When he began his public speaking career, his presentations were within his field. He warned Black parents that Black children were being misdiagnosed with learning disabilities and “sentenced” to special education, a practice he declared as the resegregation of public schools. (This sounds like a noble attempt to be a leader in his field.)
Then Dr. Johnson appeared in an independent film about Black history and White supremacy which boosted his popularity and in some circles made him a celebrity. The film’s success led to more speaking engagements, a larger following, and eventually a fan base that bestowed on him the honorary title of “Black leader.”
Now, Dr. Johnson’s placement on this pedestal wasn’t his fault, but what he morphed into after he was crowned with this 20th century title has become problematic. (The 20th century was full of charismatic Black figures that confronted the White power structure on behalf of Black people, but it was Whites in power that generically referred to those figures as “Black leaders.” In reality these individuals led organizations and they advanced the collective by achieving the aims of their respective organizations, not by being a public persona/Black leader.)
In the past couple years, Dr.

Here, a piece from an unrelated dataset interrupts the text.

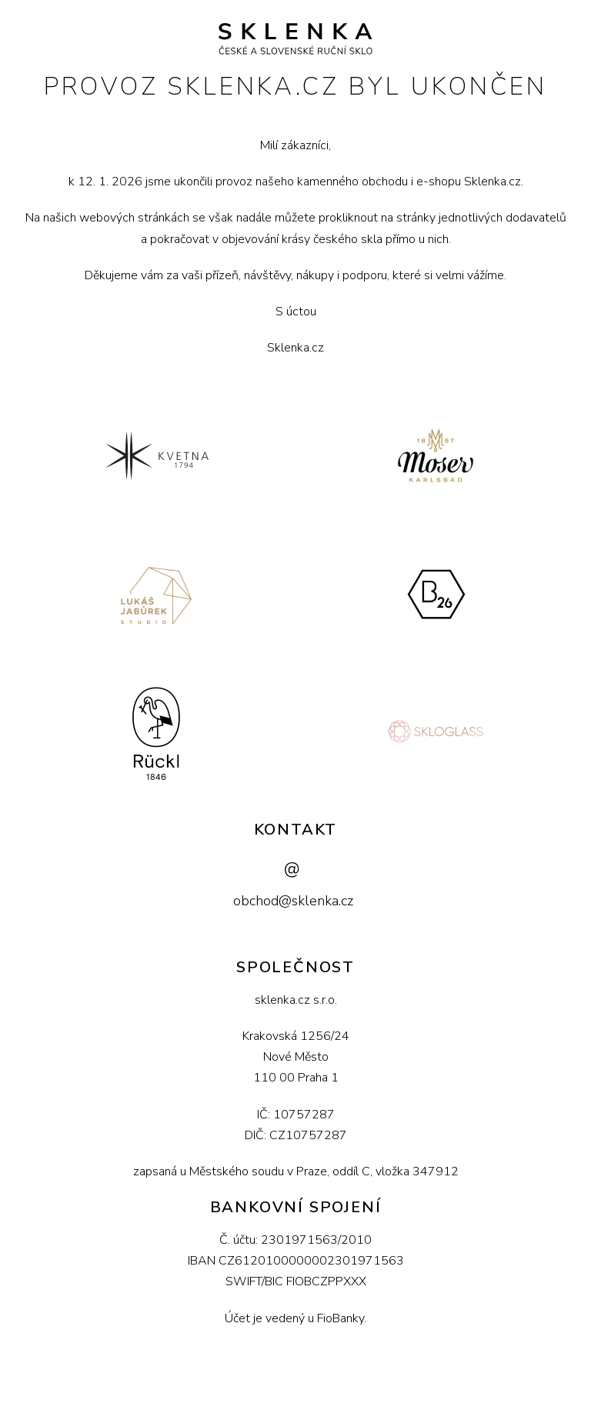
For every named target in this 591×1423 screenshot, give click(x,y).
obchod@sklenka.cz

Johnson has developed into a full-blown public persona and controversial figure. (The controversial part is due to an incident with a stripper, bombastic rhetoric on subjects outside of his field, and a lack of transparency in fundraising.)
In the middle of 2017, Dr. Johnson was invited on Roland Martin’s news program to defend himself against a host of accusations made against him. Mainly, he was accused of never completing an advanced degree program and pocketing hundreds of thousands of dollars that was donated to him to start a private school for Black boys. And just last month, Dr. Johnson posted on social media that in January he has a hearing before The Pennsylvania State Board of Psychology for presenting himself as a psychologist without a license.
Dr. Johnson stated his hearing is the result of “members of his own race complaining about him to the White authorities,” and he also said Black people are making him “render unto Caesar.”
Now, I don’t know if Dr. Johnson is a fraud or a thief, but the Messianic makeover he gave himself needs to be psychoanalyzed.
Messiah means “the anointed one,” the prophesied savior to come. In Christian theology, the Messiah is Jesus. Jesus has a special birth, descends from the line of David, is from the tribe of Judah, is known as the prince of peace, and he preached a doctrine of salvation.
Dr. Umar Johnson has his own parallel.
Dr. Johnson has stated it’s no coincidence that he was born on the same day Nat Turner started his war, he claims to be a descendant of Frederick Douglass, he claims to be a UNIA Garveyite (tribe of Marcus Garvey), he constantly refers to himself as the “prince of pan-Africanism,” but he doesn’t promote the aims of any organization to advance Black people, he preaches his own doctrine of salvation.
This is a messiah complex. Anyone that sees themselves as a savior views the people they’re attempting to save as helpless.
I don’t know if Dr. Johnson’s diehard followers believe in their own helplessness or ignore his Messianic makeover, but one thing is for sure, Dr. Johnson has turned his honorary—20th century—“Black leader” crown into a 21st century crown of thorns.